Ao invés delas, prefere, ao fim, a narração das personagens. São histórias variadas, como a do soldado que confessa ter retornado para casa e encontrado a mulher com outro homem. Quando alguém aparece na trincheira para entregar cartas, a câmera retorna à face do mesmo soldado traído, apreensiva, sem explicar demais. Esperava pela carta da mulher que o traiu? Não se sabe.

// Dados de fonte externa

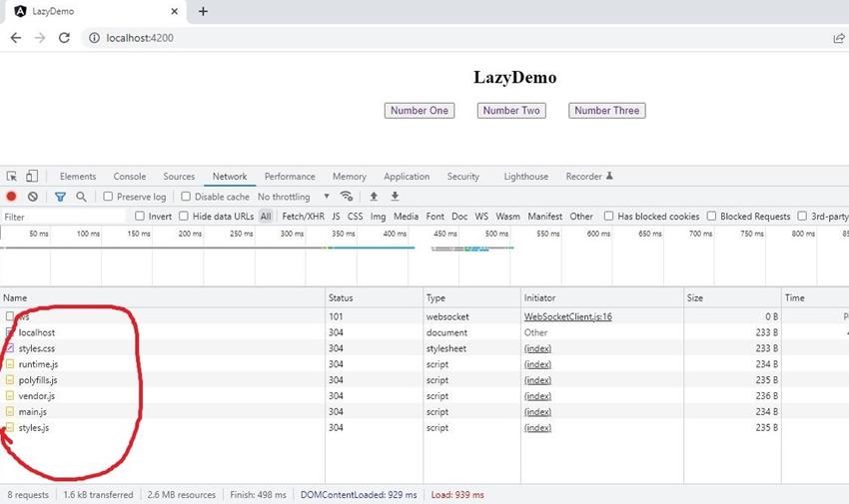Reload the page in browser
The width and height of the screenshot is (849, 504).
click(x=64, y=38)
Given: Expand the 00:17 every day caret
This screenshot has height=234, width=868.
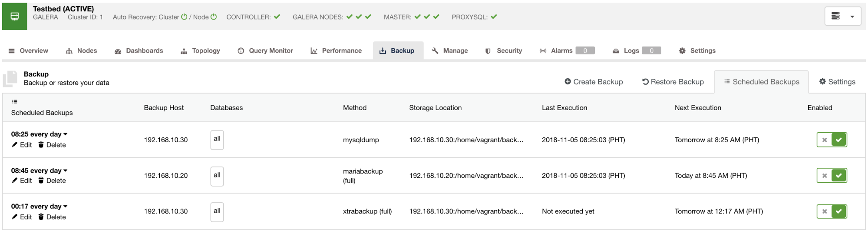Looking at the screenshot, I should click(66, 206).
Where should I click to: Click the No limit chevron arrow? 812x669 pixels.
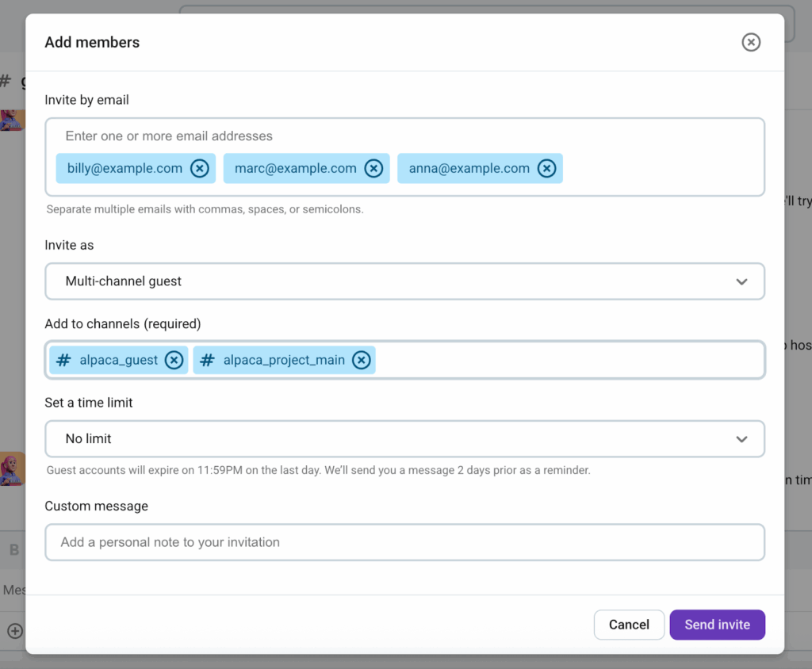point(741,439)
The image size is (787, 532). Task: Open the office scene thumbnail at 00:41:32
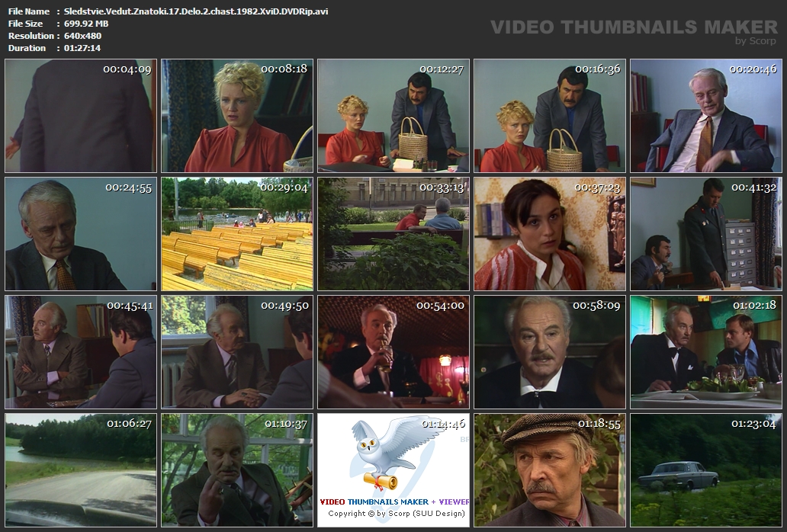click(x=705, y=234)
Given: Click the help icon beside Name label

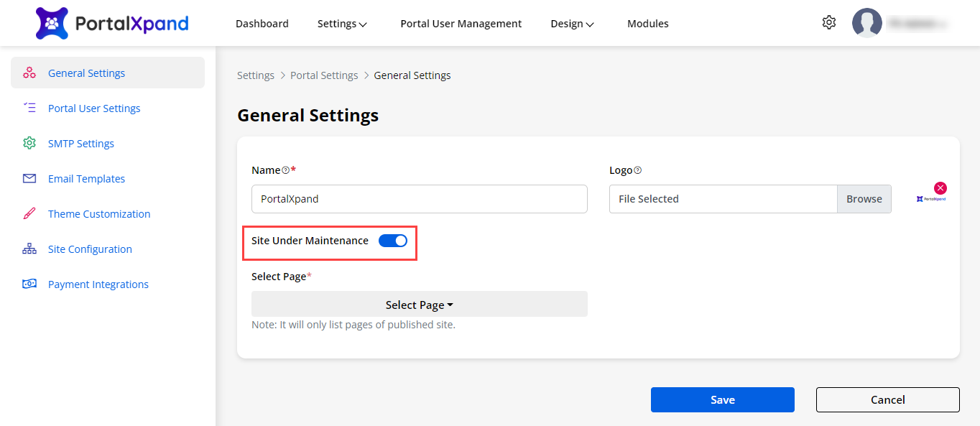Looking at the screenshot, I should pyautogui.click(x=286, y=171).
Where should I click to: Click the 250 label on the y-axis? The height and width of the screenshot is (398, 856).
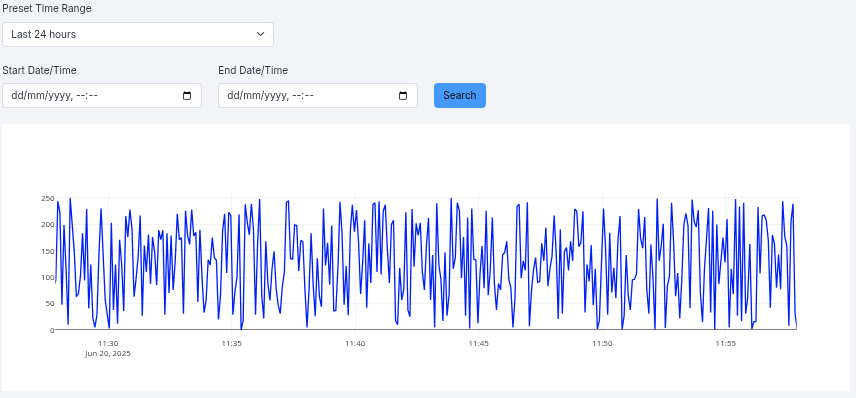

Outro soldado, mais tarde, oferece um relato comovente: os sobreviventes, diz, estão condenados “a morrer duas vezes”. A mensagem de Olmi é clara: na guerra, mesmo os vivos de alguma forma já morreram. Estão enterrados, imóveis, confinados no buraco coberto por gelo, em algum lugar indefinido, contra o inimigo invisível.

A fera que descreve a frase de um pastor, que fecha a obra, é, portanto, um espírito, o espírito da guerra, ao mesmo tempo em todos os lugares, a rondar o mundo, espírito insistente em sua perseguição aos seres frágeis, mesmo quando confinados.

A guerra, aqui, é feita de fuga, não de ação. A grandeza do filme está na consciência dessa questão, no medo, na dificuldade de viver ao olhar para o teto de madeira, ou para qualquer lado e não ver nada além da escuridão, ou, às vezes, do preto e branco.

Alguns gestos de aproximação são curiosos. Quebram a frieza. Em um deles, um soldado alimenta um rato. Em outro, um capitão e um major abraçam-se para o embaraço do jovem tenente, talvez por não entender aquele toque. Em meio à neve ou no fundo do esconderijo, Olmi busca esse toque possível.